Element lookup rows
- - - -

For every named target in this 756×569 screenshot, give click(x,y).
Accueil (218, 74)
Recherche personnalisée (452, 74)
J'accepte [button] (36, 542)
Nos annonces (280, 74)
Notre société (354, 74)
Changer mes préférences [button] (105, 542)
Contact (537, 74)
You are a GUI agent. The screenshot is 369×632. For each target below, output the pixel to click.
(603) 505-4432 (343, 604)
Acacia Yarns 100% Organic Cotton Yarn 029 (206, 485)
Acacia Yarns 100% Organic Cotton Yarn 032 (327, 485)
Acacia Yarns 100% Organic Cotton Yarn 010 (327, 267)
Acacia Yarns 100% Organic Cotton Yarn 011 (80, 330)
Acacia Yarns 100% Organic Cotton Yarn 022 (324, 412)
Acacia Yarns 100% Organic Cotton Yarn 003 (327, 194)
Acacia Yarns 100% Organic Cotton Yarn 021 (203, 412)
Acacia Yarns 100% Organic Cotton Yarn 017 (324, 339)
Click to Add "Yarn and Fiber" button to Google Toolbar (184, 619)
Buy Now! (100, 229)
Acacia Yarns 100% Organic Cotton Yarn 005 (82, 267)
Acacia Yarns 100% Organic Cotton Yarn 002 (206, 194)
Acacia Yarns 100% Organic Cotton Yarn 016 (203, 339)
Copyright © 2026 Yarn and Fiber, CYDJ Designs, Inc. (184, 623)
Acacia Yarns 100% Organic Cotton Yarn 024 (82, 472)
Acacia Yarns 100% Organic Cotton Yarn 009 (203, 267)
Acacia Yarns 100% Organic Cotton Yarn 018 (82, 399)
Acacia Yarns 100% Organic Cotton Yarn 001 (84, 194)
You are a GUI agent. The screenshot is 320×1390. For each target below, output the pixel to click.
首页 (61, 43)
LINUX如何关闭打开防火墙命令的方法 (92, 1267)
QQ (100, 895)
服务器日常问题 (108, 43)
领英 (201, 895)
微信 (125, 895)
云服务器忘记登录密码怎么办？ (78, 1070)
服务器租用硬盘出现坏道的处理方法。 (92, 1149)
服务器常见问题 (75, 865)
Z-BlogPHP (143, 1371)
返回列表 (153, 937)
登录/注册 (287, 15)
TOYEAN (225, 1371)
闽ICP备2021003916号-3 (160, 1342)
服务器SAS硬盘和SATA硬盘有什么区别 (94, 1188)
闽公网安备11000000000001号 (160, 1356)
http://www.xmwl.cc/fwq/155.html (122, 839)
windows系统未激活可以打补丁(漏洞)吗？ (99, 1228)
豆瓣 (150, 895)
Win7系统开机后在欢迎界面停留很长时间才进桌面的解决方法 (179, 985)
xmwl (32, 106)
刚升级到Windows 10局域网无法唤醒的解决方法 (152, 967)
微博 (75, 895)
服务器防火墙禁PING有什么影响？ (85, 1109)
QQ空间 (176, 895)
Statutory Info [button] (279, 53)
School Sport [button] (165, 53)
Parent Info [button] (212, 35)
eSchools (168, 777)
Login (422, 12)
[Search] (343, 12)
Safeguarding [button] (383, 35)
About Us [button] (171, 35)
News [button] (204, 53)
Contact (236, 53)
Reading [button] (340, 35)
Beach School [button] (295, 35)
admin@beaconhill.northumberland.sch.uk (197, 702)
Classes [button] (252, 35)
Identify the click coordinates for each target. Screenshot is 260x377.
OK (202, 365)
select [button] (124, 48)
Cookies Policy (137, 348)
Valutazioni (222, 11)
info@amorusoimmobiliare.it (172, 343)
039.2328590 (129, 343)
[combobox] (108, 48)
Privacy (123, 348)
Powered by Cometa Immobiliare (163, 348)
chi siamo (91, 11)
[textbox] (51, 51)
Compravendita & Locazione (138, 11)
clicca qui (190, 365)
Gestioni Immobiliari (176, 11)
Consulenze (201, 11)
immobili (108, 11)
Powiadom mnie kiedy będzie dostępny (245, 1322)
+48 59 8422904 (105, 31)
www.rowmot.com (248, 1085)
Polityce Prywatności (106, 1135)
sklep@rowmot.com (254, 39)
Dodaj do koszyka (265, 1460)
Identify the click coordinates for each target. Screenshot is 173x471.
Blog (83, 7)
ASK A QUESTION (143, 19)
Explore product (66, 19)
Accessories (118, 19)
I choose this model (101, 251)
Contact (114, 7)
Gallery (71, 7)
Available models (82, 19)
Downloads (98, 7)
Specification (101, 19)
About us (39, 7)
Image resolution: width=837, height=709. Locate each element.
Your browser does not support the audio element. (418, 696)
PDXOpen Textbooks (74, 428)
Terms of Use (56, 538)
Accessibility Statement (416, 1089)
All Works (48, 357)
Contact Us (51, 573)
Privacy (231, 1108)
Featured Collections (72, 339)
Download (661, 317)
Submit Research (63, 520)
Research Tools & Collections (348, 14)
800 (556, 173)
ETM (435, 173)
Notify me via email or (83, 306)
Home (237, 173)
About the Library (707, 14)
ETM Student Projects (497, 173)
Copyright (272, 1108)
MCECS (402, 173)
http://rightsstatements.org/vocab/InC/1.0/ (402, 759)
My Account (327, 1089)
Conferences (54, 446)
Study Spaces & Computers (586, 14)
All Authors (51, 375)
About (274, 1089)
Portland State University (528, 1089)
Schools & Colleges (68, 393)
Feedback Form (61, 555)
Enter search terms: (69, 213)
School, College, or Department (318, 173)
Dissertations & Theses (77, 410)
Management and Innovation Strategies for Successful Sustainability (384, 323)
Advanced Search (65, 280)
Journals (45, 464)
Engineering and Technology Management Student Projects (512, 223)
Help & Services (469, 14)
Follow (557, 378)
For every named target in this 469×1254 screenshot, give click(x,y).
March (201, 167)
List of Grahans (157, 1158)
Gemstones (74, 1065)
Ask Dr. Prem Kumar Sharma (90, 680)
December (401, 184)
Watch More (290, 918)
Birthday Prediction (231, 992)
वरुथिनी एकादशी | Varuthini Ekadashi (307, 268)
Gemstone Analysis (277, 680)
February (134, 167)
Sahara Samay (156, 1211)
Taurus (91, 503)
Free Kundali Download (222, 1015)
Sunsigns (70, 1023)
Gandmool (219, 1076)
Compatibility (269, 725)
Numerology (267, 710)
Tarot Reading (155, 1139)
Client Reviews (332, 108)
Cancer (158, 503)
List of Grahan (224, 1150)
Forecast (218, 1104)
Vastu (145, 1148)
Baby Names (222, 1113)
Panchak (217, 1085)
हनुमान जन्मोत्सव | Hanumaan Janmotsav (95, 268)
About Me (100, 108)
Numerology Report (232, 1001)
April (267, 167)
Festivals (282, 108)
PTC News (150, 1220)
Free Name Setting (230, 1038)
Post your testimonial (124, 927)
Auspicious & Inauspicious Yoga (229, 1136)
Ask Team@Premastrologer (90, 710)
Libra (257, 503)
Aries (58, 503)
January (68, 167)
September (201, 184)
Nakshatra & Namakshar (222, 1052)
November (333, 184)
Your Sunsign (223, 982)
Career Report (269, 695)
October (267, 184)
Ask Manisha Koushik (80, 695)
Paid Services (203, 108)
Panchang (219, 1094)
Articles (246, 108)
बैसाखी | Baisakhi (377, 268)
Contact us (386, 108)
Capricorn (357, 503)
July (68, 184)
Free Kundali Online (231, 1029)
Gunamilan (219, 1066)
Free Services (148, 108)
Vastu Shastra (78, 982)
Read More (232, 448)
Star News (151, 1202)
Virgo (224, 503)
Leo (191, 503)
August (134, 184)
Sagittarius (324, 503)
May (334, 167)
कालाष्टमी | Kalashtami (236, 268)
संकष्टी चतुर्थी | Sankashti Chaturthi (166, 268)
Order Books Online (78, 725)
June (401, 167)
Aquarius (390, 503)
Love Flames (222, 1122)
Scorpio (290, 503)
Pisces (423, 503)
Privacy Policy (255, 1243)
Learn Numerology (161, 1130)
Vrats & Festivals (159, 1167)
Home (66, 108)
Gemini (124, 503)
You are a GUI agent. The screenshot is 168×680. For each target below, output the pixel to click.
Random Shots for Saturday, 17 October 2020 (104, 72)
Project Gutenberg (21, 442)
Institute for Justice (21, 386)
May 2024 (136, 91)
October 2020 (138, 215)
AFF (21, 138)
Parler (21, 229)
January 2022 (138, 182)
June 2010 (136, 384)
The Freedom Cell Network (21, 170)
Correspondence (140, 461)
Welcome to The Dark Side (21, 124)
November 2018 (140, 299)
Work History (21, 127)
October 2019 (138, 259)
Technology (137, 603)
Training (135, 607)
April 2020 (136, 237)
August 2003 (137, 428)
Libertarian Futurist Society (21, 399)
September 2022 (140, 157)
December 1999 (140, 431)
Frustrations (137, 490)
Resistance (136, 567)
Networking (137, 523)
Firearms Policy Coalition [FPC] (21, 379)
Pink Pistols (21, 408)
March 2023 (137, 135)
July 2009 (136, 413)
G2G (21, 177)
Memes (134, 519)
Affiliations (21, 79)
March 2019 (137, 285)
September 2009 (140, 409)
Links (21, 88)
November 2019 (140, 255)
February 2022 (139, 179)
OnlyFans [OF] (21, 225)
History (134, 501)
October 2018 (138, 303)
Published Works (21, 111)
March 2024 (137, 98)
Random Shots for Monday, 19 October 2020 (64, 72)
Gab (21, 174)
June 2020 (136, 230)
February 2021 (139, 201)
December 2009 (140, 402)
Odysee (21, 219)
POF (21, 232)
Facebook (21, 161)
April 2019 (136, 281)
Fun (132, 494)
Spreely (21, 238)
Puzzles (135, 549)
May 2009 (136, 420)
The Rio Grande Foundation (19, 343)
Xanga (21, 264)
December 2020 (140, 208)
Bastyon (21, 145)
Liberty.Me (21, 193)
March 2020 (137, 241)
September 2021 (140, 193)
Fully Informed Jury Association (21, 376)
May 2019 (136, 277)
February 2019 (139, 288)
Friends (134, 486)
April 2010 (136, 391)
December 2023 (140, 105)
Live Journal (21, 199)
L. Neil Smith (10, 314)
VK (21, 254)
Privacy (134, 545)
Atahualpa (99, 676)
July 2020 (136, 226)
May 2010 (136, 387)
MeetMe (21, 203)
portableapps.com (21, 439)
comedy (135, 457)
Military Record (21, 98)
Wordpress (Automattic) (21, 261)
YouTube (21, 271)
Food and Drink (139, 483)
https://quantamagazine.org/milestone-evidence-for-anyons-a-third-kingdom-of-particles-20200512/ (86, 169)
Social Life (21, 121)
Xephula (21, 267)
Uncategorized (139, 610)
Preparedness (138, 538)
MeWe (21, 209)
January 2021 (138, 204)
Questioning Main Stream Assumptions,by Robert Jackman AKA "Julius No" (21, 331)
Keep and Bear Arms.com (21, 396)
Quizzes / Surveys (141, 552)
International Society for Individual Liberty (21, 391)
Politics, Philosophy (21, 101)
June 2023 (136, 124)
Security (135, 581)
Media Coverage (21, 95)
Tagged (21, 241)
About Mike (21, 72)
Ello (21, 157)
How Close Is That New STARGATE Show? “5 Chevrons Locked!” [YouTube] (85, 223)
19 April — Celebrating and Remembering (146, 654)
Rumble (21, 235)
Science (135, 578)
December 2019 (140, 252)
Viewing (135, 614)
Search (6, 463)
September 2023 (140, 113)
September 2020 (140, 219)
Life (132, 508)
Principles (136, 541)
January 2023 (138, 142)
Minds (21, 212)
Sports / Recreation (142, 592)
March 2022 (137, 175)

- - - -

Challenge:
Pick out each row above that contains the string "every", and copy those rows in full.

Written solution:
For every named target in this 756×569 screenshot, give click(x,y).
For every named target in this 469×1254 screenshot, give click(x,y).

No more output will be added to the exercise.